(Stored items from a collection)

◆ ◆ ◆

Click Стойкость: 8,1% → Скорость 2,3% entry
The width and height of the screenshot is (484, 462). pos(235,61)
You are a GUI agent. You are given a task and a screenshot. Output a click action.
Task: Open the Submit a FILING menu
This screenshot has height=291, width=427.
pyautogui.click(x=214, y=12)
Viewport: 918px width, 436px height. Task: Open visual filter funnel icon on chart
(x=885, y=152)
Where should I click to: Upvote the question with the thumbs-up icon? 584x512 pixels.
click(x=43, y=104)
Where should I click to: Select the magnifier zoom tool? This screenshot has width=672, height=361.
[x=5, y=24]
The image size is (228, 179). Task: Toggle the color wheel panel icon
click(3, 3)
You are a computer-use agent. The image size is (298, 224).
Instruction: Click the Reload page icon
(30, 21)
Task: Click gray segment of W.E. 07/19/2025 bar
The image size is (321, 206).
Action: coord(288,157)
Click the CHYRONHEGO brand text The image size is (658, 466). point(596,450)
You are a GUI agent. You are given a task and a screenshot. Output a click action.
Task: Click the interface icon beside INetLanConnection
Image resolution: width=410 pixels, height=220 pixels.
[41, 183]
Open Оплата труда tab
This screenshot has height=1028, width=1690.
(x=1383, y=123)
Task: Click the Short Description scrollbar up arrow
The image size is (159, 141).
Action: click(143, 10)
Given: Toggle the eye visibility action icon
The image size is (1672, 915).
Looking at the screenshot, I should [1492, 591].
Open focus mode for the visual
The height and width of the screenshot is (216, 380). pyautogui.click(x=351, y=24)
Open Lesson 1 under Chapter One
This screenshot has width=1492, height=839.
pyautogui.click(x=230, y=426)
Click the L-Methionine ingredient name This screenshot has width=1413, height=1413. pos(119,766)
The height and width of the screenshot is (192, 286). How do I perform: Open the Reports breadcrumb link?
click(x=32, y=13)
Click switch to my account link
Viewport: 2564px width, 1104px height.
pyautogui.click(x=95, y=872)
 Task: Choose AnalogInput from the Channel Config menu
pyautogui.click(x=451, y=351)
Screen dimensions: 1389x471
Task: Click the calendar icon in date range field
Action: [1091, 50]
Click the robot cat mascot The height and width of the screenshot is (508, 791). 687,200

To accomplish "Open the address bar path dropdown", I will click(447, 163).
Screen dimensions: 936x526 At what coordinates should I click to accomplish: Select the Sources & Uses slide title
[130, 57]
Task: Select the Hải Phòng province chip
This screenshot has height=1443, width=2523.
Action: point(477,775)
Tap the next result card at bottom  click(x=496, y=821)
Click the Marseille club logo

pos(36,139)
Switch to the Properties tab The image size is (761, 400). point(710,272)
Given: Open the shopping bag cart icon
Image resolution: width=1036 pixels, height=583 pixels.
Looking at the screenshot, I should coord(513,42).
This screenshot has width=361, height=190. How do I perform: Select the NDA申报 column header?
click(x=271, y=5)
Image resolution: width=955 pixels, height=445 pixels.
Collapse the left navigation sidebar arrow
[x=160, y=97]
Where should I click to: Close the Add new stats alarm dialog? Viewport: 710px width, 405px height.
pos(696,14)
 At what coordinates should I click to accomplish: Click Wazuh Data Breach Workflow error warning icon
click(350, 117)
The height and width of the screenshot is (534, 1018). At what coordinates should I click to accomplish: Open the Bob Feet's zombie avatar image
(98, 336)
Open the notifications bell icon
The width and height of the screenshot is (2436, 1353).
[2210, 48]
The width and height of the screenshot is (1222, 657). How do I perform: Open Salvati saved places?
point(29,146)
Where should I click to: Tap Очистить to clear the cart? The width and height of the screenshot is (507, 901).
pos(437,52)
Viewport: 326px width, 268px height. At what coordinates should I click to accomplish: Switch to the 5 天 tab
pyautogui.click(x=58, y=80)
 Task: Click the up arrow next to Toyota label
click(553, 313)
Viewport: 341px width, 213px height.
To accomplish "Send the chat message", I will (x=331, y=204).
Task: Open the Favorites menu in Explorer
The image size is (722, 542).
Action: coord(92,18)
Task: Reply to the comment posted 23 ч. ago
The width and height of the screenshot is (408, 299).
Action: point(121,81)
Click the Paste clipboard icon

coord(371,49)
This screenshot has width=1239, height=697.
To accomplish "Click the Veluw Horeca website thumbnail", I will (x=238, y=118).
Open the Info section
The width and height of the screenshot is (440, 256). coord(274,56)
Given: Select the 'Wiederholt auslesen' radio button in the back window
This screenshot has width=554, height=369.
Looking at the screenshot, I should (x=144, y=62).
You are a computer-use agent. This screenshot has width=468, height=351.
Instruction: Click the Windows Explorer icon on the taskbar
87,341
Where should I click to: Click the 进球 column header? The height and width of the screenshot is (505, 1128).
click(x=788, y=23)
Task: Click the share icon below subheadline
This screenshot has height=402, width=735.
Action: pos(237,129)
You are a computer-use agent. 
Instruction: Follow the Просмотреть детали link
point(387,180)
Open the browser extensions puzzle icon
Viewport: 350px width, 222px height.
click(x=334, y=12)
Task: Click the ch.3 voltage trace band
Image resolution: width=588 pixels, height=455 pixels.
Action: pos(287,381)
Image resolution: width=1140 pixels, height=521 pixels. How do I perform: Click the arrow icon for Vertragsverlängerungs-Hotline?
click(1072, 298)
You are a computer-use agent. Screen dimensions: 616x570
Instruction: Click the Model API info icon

◆ ◆ ◆

▶ TASK INSTRUCTIONS:
Retype the lines starting at the one that contains "At what coordinates should I click to accomplish: Click" and ending at the one that contains "point(29,146)", including both of those lines.

▶ TASK OUTPUT:
 At what coordinates should I click to accomplish: Click Wazuh Data Breach Workflow error warning icon
click(350, 117)
The height and width of the screenshot is (534, 1018). At what coordinates should I click to accomplish: Open the Bob Feet's zombie avatar image
(98, 336)
Open the notifications bell icon
The width and height of the screenshot is (2436, 1353).
[2210, 48]
The width and height of the screenshot is (1222, 657). How do I perform: Open Salvati saved places?
point(29,146)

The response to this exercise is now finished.